Par ailleurs, selon le troisième alinéa de l'article 24, « pour les salariés mentionnés au premier alinéa du I – il s'agit toujours du personnel navigant –, il est admis, dans les conditions d'exploitation des entreprises de transport et de travail aériens, qu'à la durée légale du travail effectif, telle que définie au premier alinéa de l'article L. 3121-10 du code du travail, correspond un temps de travail exprimé en heures de vol d'une durée déterminée par décret en Conseil d'État par mois, trimestre ou année civils. Par exception à l'article L. 3121-22 du même code, les heures supplémentaires de vol donnent lieu à une majoration de 25 % portant sur les éléments de rémunération, à l'exclusion des remboursements de frais. »

Les modalités de décompte d'activité du personnel navigant étant, à ce jour, fixées par un texte réglementaire, nous comprenons l'objectif qu'affiche le Gouvernement en voulant transposer ces dispositions en normes législatives aux seules fins d'assurer la stabilité juridique du dispositif. Malheureusement, nous sommes dans l'obligation de dénoncer le fait qu'il ne s'agit pas d'une modification à droit constant, mais d'une remise en cause des mécanismes de décompte d'activité, qui rend possible, notamment, l'annualisation du temps de travail.

De plus, une telle rédaction créerait une exception à l'article L. 3121-22 pour les seuls personnels navigants. L'exclusion du bénéfice des dispositions législatives en matière de majoration des heures supplémentaires générerait une rupture d'égalité entre les salariés, ce qui poserait, encore une fois, une question de la constitutionnalité.

Nous demandons, en conséquence, que l'ensemble de l'activité du personnel navigant – activités au sol, formations, visites médicales, temps passé en simulateur – soit pris en compte par un équivalent en heures de vol, et que les dispositions de majoration des heures supplémentaires prévues par le code du travail soient applicables après adaptation par décret en Conseil d'État.

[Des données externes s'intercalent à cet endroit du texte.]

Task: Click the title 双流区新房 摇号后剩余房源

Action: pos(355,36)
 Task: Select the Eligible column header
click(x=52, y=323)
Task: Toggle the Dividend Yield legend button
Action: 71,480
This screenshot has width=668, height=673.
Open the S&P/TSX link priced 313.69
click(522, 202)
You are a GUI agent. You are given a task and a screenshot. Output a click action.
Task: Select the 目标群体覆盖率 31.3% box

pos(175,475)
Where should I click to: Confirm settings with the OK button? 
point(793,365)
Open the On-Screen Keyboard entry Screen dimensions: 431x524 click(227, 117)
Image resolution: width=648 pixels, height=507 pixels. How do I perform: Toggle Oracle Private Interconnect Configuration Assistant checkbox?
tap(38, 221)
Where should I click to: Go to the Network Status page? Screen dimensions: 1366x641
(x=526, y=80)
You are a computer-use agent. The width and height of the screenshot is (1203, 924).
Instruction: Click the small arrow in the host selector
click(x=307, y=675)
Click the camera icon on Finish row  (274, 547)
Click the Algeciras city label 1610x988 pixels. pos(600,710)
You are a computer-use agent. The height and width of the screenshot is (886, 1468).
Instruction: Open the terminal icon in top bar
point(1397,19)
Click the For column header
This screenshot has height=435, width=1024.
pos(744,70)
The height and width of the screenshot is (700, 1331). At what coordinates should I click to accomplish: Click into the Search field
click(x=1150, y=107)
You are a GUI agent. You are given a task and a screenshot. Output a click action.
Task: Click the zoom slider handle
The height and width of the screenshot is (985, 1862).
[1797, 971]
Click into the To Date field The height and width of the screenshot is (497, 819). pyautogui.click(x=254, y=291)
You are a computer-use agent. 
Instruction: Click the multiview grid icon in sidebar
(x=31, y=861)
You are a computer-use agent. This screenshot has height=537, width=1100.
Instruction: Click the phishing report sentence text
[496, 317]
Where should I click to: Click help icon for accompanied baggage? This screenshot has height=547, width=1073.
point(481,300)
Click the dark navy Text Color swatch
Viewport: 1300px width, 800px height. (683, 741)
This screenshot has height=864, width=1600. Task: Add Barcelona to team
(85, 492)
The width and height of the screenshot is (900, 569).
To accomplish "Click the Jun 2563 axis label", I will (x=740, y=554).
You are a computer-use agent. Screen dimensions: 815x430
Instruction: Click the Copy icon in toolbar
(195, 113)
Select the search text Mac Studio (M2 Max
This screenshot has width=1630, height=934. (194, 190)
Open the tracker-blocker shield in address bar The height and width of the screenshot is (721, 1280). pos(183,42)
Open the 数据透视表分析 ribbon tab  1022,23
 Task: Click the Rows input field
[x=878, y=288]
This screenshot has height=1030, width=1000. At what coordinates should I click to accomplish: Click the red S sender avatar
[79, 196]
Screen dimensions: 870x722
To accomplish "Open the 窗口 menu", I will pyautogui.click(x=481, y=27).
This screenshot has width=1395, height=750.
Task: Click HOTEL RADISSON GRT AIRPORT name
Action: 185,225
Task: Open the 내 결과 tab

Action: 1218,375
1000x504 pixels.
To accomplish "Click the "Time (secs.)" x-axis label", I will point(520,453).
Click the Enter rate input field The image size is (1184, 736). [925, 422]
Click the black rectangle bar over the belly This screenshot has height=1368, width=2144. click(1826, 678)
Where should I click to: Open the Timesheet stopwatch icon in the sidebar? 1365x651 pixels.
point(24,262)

L'activité du personnel navigant a beaucoup évolué ces dernières années et elle évolue toujours. Si le vol continue d'y occuper une place prépondérante, force est néanmoins de constater que les activités au sol – préparation des vols, formation, visites médicales spécifiques, simulateurs et réserves – se multiplient, au nom, notamment, de la sécurité des vols. Dès lors, si la nécessité d'une correspondance, affirmée par la loi afin de rendre plus lisible l'articulation entre le code du travail et celui de l'aviation civile, n'est pas constatée, il est essentiel, pour le personnel navigant, qu'à l'article L. 3121-10 du code du travail corresponde un article du code de l'aviation civile qui prenne en compte l'ensemble des activités du personnel navigant sans les limiter strictement au vol.

En conclusion, je reviens quelques instants sur la sécurité et sur l'implication des personnels navigants dans la gestion de celle-ci. Certes, les accidents liés au trafic aérien demeurent nettement moins nombreux que pour les autres types de transport, notamment routiers. Pour que cette situation perdure, il faut maintenir l'obligation, pour les différentes compagnies aériennes, de réserver une place prépondérante à la commission d'hygiène et des conditions de travail, qui représente les personnels exerçant à bord, dont l'analyse, les observations, les suggestions ou l'opposition vont toujours dans le sens de la sécurité des passagers et des personnels. Nous devons rester vigilants et intransigeants face au lobbying de certaines compagnies et de leur direction, qui souhaiteraient minimiser le rôle et la fonction de cette commission. Sur ce point, notre responsabilité est engagée. (Applaudissements sur les bancs des groupes SRC et GDR.)